■ Exercise brief:
Reproduce only the lines that run from the line containing "At what coordinates should I click to accomplish: Open the" to the end of the entries below, exactly as they stand.

■ Records supplied:
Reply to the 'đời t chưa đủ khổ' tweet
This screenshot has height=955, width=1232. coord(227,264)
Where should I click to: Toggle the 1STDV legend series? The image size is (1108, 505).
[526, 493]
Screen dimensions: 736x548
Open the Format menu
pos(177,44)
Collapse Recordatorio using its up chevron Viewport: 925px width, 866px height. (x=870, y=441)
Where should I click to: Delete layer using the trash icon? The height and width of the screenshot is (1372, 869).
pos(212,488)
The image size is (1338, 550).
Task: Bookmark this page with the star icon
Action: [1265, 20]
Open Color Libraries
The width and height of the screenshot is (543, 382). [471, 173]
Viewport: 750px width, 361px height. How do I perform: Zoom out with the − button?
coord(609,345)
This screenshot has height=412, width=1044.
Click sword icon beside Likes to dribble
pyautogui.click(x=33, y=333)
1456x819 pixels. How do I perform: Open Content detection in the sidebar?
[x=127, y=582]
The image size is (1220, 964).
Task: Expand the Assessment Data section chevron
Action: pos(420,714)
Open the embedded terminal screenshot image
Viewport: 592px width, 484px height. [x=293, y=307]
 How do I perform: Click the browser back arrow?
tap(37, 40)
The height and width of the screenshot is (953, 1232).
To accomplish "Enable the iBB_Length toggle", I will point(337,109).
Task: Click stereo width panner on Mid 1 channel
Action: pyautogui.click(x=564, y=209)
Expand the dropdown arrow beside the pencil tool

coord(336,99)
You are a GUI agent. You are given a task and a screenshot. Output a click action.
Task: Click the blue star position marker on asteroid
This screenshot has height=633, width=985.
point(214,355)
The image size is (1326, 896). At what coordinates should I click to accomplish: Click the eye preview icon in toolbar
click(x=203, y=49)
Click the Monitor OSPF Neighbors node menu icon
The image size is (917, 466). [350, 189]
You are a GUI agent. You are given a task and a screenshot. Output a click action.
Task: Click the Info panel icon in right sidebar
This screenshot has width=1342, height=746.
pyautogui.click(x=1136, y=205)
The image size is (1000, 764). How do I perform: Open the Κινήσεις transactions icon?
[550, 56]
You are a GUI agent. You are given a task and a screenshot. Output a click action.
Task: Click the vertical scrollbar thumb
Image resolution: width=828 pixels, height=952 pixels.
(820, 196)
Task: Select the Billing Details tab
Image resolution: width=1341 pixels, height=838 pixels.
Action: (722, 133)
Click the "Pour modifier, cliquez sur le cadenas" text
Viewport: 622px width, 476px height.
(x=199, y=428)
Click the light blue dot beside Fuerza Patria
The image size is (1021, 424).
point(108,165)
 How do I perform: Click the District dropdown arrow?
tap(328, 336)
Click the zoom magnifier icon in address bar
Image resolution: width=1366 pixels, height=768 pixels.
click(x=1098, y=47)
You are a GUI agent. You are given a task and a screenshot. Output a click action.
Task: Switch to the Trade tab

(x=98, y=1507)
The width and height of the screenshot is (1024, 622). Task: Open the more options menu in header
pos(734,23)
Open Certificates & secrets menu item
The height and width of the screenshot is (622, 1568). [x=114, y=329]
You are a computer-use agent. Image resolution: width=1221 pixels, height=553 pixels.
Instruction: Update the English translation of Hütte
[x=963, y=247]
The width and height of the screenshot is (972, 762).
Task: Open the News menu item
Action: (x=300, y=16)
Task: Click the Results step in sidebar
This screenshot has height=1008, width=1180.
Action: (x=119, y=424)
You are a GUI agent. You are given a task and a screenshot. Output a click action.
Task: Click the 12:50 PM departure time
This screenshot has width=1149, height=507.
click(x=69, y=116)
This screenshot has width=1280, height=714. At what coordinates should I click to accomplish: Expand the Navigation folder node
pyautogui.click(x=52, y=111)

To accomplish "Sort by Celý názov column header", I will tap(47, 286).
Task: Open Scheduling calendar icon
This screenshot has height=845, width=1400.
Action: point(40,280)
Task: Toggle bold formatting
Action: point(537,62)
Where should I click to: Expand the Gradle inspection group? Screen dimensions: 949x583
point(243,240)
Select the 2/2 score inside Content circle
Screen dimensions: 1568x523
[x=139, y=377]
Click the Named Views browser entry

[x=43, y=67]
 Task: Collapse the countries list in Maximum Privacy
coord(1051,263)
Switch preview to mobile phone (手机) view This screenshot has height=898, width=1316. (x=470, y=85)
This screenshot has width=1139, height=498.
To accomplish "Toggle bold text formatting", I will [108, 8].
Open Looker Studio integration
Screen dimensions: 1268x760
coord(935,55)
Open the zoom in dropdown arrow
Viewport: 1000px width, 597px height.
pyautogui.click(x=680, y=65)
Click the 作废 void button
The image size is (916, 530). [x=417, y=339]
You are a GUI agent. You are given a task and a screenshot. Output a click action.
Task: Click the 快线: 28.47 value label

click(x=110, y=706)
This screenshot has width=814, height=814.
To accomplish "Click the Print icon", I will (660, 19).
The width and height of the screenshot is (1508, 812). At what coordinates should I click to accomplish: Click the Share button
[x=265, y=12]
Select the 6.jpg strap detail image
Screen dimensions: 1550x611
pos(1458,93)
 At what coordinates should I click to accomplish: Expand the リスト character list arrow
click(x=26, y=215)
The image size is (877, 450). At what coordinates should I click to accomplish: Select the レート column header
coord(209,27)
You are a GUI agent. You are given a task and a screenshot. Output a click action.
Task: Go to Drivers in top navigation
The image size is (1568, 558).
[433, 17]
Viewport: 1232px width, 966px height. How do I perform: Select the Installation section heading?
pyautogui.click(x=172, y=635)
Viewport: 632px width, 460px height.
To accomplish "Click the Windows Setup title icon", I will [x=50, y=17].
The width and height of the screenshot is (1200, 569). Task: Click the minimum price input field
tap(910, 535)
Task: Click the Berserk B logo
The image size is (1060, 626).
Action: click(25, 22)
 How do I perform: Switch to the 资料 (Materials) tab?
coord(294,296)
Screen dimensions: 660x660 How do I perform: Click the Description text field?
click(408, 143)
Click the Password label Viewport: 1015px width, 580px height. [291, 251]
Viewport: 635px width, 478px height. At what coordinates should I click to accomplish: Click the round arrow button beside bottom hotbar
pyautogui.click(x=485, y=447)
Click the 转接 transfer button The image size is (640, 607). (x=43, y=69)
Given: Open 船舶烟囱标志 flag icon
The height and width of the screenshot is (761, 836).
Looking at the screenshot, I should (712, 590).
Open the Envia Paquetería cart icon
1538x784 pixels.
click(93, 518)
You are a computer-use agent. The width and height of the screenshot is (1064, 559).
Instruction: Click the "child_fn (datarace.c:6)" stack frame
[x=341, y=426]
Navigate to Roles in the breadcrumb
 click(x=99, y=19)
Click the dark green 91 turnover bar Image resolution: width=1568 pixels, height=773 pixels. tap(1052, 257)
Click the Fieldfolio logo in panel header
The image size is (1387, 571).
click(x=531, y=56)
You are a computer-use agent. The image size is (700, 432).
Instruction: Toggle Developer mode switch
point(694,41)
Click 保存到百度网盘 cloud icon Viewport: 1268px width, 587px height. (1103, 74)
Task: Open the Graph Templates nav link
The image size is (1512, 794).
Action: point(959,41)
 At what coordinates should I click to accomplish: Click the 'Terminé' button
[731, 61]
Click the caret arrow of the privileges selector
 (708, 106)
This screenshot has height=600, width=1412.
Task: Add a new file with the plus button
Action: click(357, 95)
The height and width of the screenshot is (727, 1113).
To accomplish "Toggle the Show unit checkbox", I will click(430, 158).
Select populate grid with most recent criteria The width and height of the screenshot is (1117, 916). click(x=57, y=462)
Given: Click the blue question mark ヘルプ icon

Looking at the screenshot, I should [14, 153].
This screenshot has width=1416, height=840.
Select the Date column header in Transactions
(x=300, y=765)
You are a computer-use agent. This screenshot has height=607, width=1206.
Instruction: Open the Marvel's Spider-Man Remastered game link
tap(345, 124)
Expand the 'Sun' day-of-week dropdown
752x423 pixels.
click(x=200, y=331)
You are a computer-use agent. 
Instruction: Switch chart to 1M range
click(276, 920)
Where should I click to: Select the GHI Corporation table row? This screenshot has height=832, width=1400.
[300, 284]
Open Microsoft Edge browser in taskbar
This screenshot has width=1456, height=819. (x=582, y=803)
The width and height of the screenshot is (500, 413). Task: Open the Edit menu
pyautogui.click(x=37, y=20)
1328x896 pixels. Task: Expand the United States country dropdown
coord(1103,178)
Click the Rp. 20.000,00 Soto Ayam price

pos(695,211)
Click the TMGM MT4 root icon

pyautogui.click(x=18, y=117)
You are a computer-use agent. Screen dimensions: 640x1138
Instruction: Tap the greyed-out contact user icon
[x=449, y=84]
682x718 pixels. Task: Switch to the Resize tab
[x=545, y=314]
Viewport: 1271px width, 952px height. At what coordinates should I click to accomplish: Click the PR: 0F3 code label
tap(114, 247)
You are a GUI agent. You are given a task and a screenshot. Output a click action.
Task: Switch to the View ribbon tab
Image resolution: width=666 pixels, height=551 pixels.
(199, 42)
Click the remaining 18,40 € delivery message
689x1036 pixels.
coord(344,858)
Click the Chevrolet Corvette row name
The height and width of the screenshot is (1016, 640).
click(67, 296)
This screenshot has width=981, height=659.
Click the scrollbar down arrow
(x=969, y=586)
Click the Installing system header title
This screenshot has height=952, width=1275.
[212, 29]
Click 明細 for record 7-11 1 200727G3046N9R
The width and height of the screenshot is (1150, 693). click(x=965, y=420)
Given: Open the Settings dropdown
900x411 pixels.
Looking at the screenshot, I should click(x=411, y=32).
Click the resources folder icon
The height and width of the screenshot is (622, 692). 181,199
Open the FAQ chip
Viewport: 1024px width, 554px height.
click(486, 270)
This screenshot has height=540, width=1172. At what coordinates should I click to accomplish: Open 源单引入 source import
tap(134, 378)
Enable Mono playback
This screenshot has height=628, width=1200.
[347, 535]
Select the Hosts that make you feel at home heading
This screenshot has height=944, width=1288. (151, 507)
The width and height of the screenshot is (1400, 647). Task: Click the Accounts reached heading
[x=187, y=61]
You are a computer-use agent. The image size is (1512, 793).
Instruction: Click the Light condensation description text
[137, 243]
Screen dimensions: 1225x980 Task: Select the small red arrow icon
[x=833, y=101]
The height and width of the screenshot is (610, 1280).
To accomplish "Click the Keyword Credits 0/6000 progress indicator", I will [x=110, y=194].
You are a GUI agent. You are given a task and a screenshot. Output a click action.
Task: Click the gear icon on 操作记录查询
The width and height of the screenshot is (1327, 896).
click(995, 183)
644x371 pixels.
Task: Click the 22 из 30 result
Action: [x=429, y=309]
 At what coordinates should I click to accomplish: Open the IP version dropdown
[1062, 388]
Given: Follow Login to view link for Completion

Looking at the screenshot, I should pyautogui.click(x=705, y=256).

■ Written answer:
 At what coordinates should I click to accomplish: Open the IP version dropdown
[1062, 388]
Given: Follow Login to view link for Completion

Looking at the screenshot, I should pyautogui.click(x=705, y=256).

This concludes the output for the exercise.